A Holmes, Arthur Conan Doyle dedicò cinquantasei racconti, quattro romanzi, tre testi teatrali. I racconti e i romanzi costituiscono quanto è d’uso chiamare canone, per distinguere quanto è dovuto alla penna di Doyle da quanto altri hanno scritto con lo stesso personaggio. Negli anni, infatti, oltre a una miriade di storie apocrife vi sono stati film per il cinema, fumetti, serie televisive – alcune, quelle più recenti, basate su una trasposizione del personaggio ai giorni nostri. Più che una moda – la quale, sappiamo, è proprio ciò che passa di moda – pare trattarsi di una permanenza.

Holmes non è normale – e qui è inutile chiedersi cosa sia la normalità con un tono di
sdegnosa e vacua, se non perfino stupida, political correctness: si tratta di una media statistica su un campione vasto, anzi, vastissimo. Holmes non è normale perché è un genio, anche con difetti, e un genio è raro, per definizione, e lo è talmente da evitare da parte del lettore qualsiasi forma di identificazione e di invidia – sì, proprio quel mostro dagli occhi verdi che dileggia la carne di cui si nutre, per parafrasare Shakespeare che parla di gelosia nell’Otello.

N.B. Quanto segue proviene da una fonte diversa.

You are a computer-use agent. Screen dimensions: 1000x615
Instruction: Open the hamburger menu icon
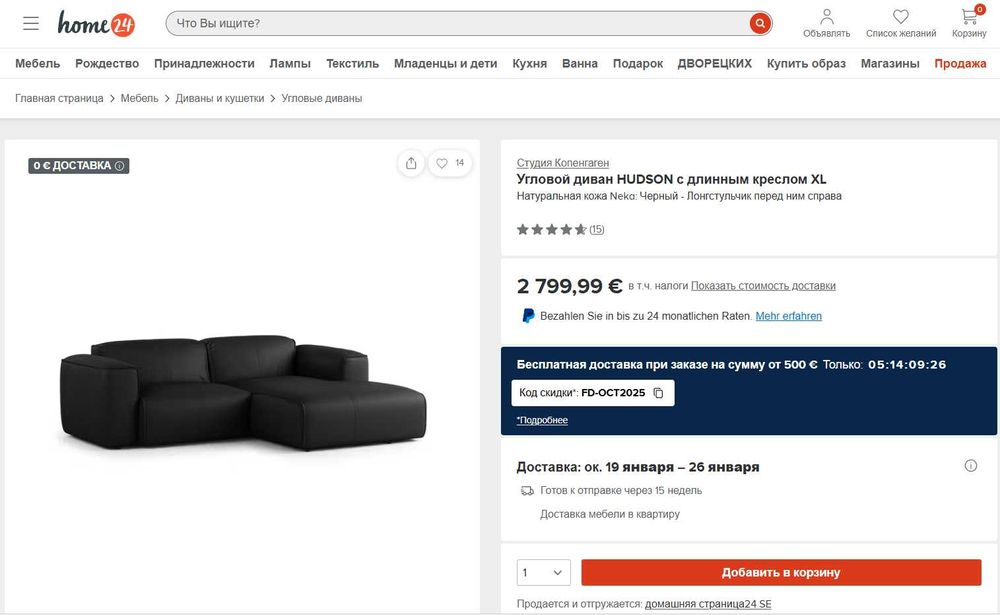coord(31,23)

Di là della finzione narrativa, le indagini di Holmes sono un invito a osservare le azioni degli uomini di là dell’apparenza, dello stesso stato di precomprensione che noi stessi sovrapponiamo ai fatti attraverso le nostre conoscenze e soprattutto le nostre emozioni (Holmes lotta con furia proprio contro queste ultime e cerca di aumentare le prime). Quelle indagini ricordano quanto forse già risiede in noi: una necessità primitiva, quella di mettere ordine nel caos delle azioni dell’essere umano, quando il caos appare – Holmes rifiuta di pensare alla mancanza di senso forse perché anch’essa risulta apparente. E il desiderio di trovare le ragioni – “quando ciò che è impossibile è stato escluso, quanto rimane, sia pur improbabile, è la verità” (cito dal romanzo Il segno dei quattro) – il desiderio di verità, quindi, è in Doyle, in Holmes allora, una questione radicalmente esistenziale, un profondo esistenzialismo logico, semmai si possa così definire una categoria filosofica pertinente. E questa ricerca è metodologica (“è un errore capitale teorizzare prima di avere tutti i dati disponibili”, cito dal racconto Uno scandalo in Boemia) e piena di furia. Ed è una ricerca necessaria, primordiale – credo che sia qui il punto della permanenza di Holmes, l’intuizione forse inconscia di Doyle. Nei momenti in cui non la può esercitare, infatti, Holmes piomba nella  disperazione, quella che invece dovrebbe essere allontanata perché non fa vedere la bellezza dei fiori e seguire il volo delle farfalle che su di essi si posano piano nei giorni d’estate.